- _ACTION ITEM_
Rewrite the records below with every "Image resolution" changed to "Screen resolution" and all other text unchanged.

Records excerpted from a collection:
*** Block opens ***
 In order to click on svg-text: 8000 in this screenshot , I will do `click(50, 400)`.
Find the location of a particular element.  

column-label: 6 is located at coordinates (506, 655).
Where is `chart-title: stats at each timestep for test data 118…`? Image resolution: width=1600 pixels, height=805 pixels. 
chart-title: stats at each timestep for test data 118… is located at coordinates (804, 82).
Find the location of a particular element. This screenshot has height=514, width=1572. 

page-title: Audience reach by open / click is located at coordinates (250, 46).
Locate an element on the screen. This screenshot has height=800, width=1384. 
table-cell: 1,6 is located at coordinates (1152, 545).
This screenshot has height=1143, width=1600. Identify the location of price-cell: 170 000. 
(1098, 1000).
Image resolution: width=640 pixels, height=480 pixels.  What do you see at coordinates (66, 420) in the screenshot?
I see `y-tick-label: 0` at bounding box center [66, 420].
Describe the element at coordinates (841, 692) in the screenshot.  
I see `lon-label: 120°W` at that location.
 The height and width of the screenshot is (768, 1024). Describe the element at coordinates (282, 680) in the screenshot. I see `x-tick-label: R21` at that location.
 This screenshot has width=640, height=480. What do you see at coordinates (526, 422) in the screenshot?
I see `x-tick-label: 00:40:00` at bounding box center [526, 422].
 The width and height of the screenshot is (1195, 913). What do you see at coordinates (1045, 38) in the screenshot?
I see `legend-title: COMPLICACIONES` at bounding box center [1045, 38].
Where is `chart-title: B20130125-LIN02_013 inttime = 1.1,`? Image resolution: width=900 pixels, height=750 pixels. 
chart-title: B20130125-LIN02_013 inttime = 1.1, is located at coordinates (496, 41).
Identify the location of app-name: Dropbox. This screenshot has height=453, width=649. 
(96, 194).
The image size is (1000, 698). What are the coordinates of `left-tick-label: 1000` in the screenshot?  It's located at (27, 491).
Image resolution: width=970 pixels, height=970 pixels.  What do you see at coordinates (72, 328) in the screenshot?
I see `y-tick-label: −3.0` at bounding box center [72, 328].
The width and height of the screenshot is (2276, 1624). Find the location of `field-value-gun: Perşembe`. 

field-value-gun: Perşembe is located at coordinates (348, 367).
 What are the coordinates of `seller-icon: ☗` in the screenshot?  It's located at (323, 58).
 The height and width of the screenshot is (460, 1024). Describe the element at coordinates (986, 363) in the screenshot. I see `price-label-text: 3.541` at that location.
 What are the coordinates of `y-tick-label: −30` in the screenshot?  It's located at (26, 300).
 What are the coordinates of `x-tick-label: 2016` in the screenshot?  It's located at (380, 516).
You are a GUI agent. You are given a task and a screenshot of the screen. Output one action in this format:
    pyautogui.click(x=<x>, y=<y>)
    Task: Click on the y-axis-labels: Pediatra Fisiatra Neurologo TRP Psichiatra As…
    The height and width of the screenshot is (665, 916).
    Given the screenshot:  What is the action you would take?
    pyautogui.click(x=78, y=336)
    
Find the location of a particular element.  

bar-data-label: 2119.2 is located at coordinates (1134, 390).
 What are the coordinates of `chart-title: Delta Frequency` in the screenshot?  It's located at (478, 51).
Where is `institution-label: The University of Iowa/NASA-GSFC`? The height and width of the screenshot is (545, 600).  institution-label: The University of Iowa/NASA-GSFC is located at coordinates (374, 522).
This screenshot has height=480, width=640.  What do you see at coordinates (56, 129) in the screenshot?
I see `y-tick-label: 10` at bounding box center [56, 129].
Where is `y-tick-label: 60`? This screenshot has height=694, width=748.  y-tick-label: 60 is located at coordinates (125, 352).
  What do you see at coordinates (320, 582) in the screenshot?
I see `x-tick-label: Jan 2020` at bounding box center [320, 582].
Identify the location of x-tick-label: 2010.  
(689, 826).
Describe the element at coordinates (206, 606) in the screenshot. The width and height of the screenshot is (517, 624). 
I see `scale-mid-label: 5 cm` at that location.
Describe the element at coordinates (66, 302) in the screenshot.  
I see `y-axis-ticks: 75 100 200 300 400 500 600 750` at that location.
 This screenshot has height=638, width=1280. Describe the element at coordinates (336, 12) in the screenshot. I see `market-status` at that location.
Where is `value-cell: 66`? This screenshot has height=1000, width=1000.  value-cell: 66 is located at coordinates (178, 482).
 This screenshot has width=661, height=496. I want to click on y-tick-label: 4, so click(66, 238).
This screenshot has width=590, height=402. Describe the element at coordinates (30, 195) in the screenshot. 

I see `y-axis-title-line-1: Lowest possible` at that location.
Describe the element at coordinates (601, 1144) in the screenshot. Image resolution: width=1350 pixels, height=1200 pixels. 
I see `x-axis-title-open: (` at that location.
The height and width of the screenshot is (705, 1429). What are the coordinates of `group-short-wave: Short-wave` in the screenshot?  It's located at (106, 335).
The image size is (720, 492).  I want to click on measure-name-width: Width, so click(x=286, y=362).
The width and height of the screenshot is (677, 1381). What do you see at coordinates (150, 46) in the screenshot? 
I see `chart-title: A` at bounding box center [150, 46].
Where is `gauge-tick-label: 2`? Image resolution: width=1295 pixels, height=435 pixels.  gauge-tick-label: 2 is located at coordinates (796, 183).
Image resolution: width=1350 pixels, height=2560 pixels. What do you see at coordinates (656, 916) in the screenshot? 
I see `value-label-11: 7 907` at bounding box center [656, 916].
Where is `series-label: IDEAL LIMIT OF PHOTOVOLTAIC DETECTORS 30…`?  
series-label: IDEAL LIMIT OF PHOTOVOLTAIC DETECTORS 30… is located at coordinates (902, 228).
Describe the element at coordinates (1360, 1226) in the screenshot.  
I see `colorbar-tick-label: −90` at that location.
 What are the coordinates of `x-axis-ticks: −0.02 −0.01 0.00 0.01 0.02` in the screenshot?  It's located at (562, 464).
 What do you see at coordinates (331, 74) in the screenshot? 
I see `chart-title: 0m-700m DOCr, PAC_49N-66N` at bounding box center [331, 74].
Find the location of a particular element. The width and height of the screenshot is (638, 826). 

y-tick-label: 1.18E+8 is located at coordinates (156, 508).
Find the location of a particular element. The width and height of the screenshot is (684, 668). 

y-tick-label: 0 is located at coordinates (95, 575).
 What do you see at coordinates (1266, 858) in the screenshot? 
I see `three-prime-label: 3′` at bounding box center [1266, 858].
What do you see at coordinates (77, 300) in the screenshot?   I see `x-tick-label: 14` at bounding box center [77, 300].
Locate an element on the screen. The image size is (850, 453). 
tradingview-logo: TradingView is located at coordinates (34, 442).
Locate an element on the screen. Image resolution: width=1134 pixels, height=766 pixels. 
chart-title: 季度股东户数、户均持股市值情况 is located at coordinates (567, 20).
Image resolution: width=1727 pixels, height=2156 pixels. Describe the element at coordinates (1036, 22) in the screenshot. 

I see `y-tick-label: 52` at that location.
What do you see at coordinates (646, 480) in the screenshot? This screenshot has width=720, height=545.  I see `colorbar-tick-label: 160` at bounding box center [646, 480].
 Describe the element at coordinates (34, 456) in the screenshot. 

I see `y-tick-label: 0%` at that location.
*** Block closes ***
- _SOLUTION_
 In order to click on svg-text: 8000 in this screenshot , I will do `click(50, 400)`.
Find the location of a particular element.  

column-label: 6 is located at coordinates (506, 655).
Where is `chart-title: stats at each timestep for test data 118…`? Screen resolution: width=1600 pixels, height=805 pixels. 
chart-title: stats at each timestep for test data 118… is located at coordinates (804, 82).
Find the location of a particular element. This screenshot has height=514, width=1572. 

page-title: Audience reach by open / click is located at coordinates (250, 46).
Locate an element on the screen. This screenshot has height=800, width=1384. 
table-cell: 1,6 is located at coordinates (1152, 545).
This screenshot has height=1143, width=1600. Identify the location of price-cell: 170 000. 
(1098, 1000).
Screen resolution: width=640 pixels, height=480 pixels.  What do you see at coordinates (66, 420) in the screenshot?
I see `y-tick-label: 0` at bounding box center [66, 420].
Describe the element at coordinates (841, 692) in the screenshot.  
I see `lon-label: 120°W` at that location.
 The height and width of the screenshot is (768, 1024). Describe the element at coordinates (282, 680) in the screenshot. I see `x-tick-label: R21` at that location.
 This screenshot has width=640, height=480. What do you see at coordinates (526, 422) in the screenshot?
I see `x-tick-label: 00:40:00` at bounding box center [526, 422].
 The width and height of the screenshot is (1195, 913). What do you see at coordinates (1045, 38) in the screenshot?
I see `legend-title: COMPLICACIONES` at bounding box center [1045, 38].
Where is `chart-title: B20130125-LIN02_013 inttime = 1.1,`? Screen resolution: width=900 pixels, height=750 pixels. 
chart-title: B20130125-LIN02_013 inttime = 1.1, is located at coordinates (496, 41).
Identify the location of app-name: Dropbox. This screenshot has height=453, width=649. 
(96, 194).
The image size is (1000, 698). What are the coordinates of `left-tick-label: 1000` in the screenshot?  It's located at (27, 491).
Screen resolution: width=970 pixels, height=970 pixels.  What do you see at coordinates (72, 328) in the screenshot?
I see `y-tick-label: −3.0` at bounding box center [72, 328].
The width and height of the screenshot is (2276, 1624). Find the location of `field-value-gun: Perşembe`. 

field-value-gun: Perşembe is located at coordinates (348, 367).
 What are the coordinates of `seller-icon: ☗` in the screenshot?  It's located at (323, 58).
 The height and width of the screenshot is (460, 1024). Describe the element at coordinates (986, 363) in the screenshot. I see `price-label-text: 3.541` at that location.
 What are the coordinates of `y-tick-label: −30` in the screenshot?  It's located at (26, 300).
 What are the coordinates of `x-tick-label: 2016` in the screenshot?  It's located at (380, 516).
You are a GUI agent. You are given a task and a screenshot of the screen. Output one action in this format:
    pyautogui.click(x=<x>, y=<y>)
    Task: Click on the y-axis-labels: Pediatra Fisiatra Neurologo TRP Psichiatra As…
    The height and width of the screenshot is (665, 916).
    Given the screenshot:  What is the action you would take?
    pyautogui.click(x=78, y=336)
    
Find the location of a particular element.  

bar-data-label: 2119.2 is located at coordinates (1134, 390).
 What are the coordinates of `chart-title: Delta Frequency` in the screenshot?  It's located at (478, 51).
Where is `institution-label: The University of Iowa/NASA-GSFC`? The height and width of the screenshot is (545, 600).  institution-label: The University of Iowa/NASA-GSFC is located at coordinates (374, 522).
This screenshot has height=480, width=640.  What do you see at coordinates (56, 129) in the screenshot?
I see `y-tick-label: 10` at bounding box center [56, 129].
Where is `y-tick-label: 60`? This screenshot has height=694, width=748.  y-tick-label: 60 is located at coordinates (125, 352).
  What do you see at coordinates (320, 582) in the screenshot?
I see `x-tick-label: Jan 2020` at bounding box center [320, 582].
Identify the location of x-tick-label: 2010.  
(689, 826).
Describe the element at coordinates (206, 606) in the screenshot. The width and height of the screenshot is (517, 624). 
I see `scale-mid-label: 5 cm` at that location.
Describe the element at coordinates (66, 302) in the screenshot.  
I see `y-axis-ticks: 75 100 200 300 400 500 600 750` at that location.
 This screenshot has height=638, width=1280. Describe the element at coordinates (336, 12) in the screenshot. I see `market-status` at that location.
Where is `value-cell: 66`? This screenshot has height=1000, width=1000.  value-cell: 66 is located at coordinates (178, 482).
 This screenshot has width=661, height=496. I want to click on y-tick-label: 4, so click(66, 238).
This screenshot has width=590, height=402. Describe the element at coordinates (30, 195) in the screenshot. 

I see `y-axis-title-line-1: Lowest possible` at that location.
Describe the element at coordinates (601, 1144) in the screenshot. Screen resolution: width=1350 pixels, height=1200 pixels. 
I see `x-axis-title-open: (` at that location.
The height and width of the screenshot is (705, 1429). What are the coordinates of `group-short-wave: Short-wave` in the screenshot?  It's located at (106, 335).
The image size is (720, 492).  I want to click on measure-name-width: Width, so click(x=286, y=362).
The width and height of the screenshot is (677, 1381). What do you see at coordinates (150, 46) in the screenshot? 
I see `chart-title: A` at bounding box center [150, 46].
Where is `gauge-tick-label: 2`? Screen resolution: width=1295 pixels, height=435 pixels.  gauge-tick-label: 2 is located at coordinates (796, 183).
Screen resolution: width=1350 pixels, height=2560 pixels. What do you see at coordinates (656, 916) in the screenshot? 
I see `value-label-11: 7 907` at bounding box center [656, 916].
Where is `series-label: IDEAL LIMIT OF PHOTOVOLTAIC DETECTORS 30…`?  
series-label: IDEAL LIMIT OF PHOTOVOLTAIC DETECTORS 30… is located at coordinates (902, 228).
Describe the element at coordinates (1360, 1226) in the screenshot.  
I see `colorbar-tick-label: −90` at that location.
 What are the coordinates of `x-axis-ticks: −0.02 −0.01 0.00 0.01 0.02` in the screenshot?  It's located at (562, 464).
 What do you see at coordinates (331, 74) in the screenshot? 
I see `chart-title: 0m-700m DOCr, PAC_49N-66N` at bounding box center [331, 74].
Find the location of a particular element. The width and height of the screenshot is (638, 826). 

y-tick-label: 1.18E+8 is located at coordinates (156, 508).
Find the location of a particular element. The width and height of the screenshot is (684, 668). 

y-tick-label: 0 is located at coordinates (95, 575).
 What do you see at coordinates (1266, 858) in the screenshot? 
I see `three-prime-label: 3′` at bounding box center [1266, 858].
What do you see at coordinates (77, 300) in the screenshot?   I see `x-tick-label: 14` at bounding box center [77, 300].
Locate an element on the screen. The image size is (850, 453). 
tradingview-logo: TradingView is located at coordinates (34, 442).
Locate an element on the screen. Screen resolution: width=1134 pixels, height=766 pixels. 
chart-title: 季度股东户数、户均持股市值情况 is located at coordinates (567, 20).
Screen resolution: width=1727 pixels, height=2156 pixels. Describe the element at coordinates (1036, 22) in the screenshot. 

I see `y-tick-label: 52` at that location.
What do you see at coordinates (646, 480) in the screenshot? This screenshot has width=720, height=545.  I see `colorbar-tick-label: 160` at bounding box center [646, 480].
 Describe the element at coordinates (34, 456) in the screenshot. 

I see `y-tick-label: 0%` at that location.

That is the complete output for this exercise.